小問:
映画「リンダ リンダ リンダ」の感想文のうち、「個性的な三人組に、韓国からの」から「に違いないし、何倍も味わい深かったはず。」までの箇所を一字も変えずに引用してください。

文書抜粋:
リンダ リンダ リンダ

弾けるのも青春なら、眠りこけるのも青春だ!



  

同じシネカノン神戸で続いて拝見したのが、韓国の女優さんで日本でも最近注目されてれいるペドゥナが主演(?)している「リンダ リンダ リンダ」。韓国の作品ではなく、日本の作品。
わずか三日ほどの出来事が、一気に勢いの乗って描かれます。
「青春」が、現在進行形の人が観ても、過去完了形の人(ボクのことです)が観ても、すっごく楽しめる!

高校三年生。最後の文化祭を目前に控えたある日、軽音楽部の三年生の女子がで組んでいたバンドが仲違いをしてしまい空中分解してしまう。このままでは、今まで練習してきたオリジナル曲を演奏するわけには行かない。かと云って、最後の晴れ舞台に立てないのも悔しい。どうすればいいの?
残ったメンバーでバンドを組むには足りないのはヴォーカル。誰も唄いたくはない(そんなことないような気もするけどな)。よっしゃ、ヴォーカルは外部から招聘しよう。
「今から一番最初にこの前を通り過ぎた女の子を勧誘する!」
個性的な三人組に、韓国からの留学生(ペドゥナ)。演奏する曲はもう決まっている、ブルーハーツのコピーをやる!

う〜、残念!
「リンダリンダ」という曲、全く知らないわけではないけれど、ほとんど知らない。それに、この曲と同時進行の思い出もない。無念!
もし「リンダリンダ」に何か特別な思い入れがあったり、この曲がヒットしていたときの思い出などがあれば、この映画の楽しみは全く別のものになっていたのに違いないし、何倍も味わい深かったはず。
残念ながらボクはこの映画を参加型で楽しむことは出来ず、傍観を決め込むしかない。なんと言う無念。ボクはこの映画にどっぷりと参加できた方の半分も楽しめなかったんだろうな、全くもって残念としか言いようがない...。

日本人の三人が個性的でいいね。
それに、都会じゃなくて、適度に地方色が豊かな地域の高校が舞台なのがいい。これが、東京の高校が舞台なら、面白くとも何ともなかったような気がする。

記録一覧:
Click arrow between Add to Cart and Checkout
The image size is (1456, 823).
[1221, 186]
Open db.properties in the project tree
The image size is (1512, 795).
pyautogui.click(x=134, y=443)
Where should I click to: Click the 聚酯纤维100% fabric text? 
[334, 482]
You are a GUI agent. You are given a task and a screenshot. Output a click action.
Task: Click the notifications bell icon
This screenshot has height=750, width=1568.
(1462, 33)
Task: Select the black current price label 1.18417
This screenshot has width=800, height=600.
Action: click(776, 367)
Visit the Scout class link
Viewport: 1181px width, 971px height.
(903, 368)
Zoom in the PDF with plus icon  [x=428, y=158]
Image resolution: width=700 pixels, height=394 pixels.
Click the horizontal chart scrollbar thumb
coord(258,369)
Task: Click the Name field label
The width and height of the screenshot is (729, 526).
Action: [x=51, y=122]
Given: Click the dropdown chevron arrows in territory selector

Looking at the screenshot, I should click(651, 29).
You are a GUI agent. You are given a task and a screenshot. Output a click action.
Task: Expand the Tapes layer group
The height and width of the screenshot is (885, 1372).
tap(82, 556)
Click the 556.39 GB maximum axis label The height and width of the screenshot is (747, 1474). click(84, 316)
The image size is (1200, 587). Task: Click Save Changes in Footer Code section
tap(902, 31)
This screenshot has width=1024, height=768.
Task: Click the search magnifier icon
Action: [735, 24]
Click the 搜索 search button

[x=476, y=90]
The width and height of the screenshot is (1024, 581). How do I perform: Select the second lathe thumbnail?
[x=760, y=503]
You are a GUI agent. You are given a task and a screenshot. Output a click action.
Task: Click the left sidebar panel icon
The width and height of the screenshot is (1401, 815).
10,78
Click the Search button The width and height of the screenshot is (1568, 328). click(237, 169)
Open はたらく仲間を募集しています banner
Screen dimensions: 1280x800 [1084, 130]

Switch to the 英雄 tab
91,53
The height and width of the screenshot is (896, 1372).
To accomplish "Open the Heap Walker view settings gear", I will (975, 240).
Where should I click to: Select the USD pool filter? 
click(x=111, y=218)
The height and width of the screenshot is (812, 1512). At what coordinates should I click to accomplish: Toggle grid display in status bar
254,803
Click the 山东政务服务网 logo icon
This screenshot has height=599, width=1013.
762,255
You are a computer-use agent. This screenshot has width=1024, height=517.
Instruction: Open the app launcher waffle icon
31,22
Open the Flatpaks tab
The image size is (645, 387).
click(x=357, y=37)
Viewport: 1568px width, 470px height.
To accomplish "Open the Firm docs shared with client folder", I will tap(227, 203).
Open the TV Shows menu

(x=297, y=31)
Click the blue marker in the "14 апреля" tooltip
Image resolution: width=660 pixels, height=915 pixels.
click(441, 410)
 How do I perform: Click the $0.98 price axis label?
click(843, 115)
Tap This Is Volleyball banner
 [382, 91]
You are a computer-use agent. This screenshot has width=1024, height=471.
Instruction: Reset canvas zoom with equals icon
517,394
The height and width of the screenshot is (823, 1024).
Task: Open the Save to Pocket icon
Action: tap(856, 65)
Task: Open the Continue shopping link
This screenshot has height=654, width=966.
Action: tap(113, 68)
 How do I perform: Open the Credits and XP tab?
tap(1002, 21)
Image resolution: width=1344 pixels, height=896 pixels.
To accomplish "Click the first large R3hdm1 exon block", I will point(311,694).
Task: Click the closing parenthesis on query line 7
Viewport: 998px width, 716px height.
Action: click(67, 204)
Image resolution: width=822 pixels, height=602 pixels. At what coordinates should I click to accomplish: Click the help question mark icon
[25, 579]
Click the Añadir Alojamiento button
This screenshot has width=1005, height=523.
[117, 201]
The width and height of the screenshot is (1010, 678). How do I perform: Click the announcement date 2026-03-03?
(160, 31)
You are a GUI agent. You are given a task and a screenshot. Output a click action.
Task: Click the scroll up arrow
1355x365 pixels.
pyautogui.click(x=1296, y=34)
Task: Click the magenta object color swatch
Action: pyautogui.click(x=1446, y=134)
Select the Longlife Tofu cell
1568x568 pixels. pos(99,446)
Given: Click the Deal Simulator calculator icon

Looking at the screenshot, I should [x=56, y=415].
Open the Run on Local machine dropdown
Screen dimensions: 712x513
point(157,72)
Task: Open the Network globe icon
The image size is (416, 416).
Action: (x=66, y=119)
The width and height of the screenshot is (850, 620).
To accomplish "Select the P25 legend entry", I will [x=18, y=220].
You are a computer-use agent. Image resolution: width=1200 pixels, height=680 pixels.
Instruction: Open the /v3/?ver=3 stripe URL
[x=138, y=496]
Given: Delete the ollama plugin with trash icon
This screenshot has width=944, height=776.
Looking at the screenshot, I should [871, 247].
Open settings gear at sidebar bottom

解答:
個性的な三人組に、韓国からの留学生(ペドゥナ)。演奏する曲はもう決まっている、ブルーハーツのコピーをやる!

う〜、残念!
「リンダリンダ」という曲、全く知らないわけではないけれど、ほとんど知らない。それに、この曲と同時進行の思い出もない。無念!
もし「リンダリンダ」に何か特別な思い入れがあったり、この曲がヒットしていたときの思い出などがあれば、この映画の楽しみは全く別のものになっていたのに違いないし、何倍も味わい深かったはず。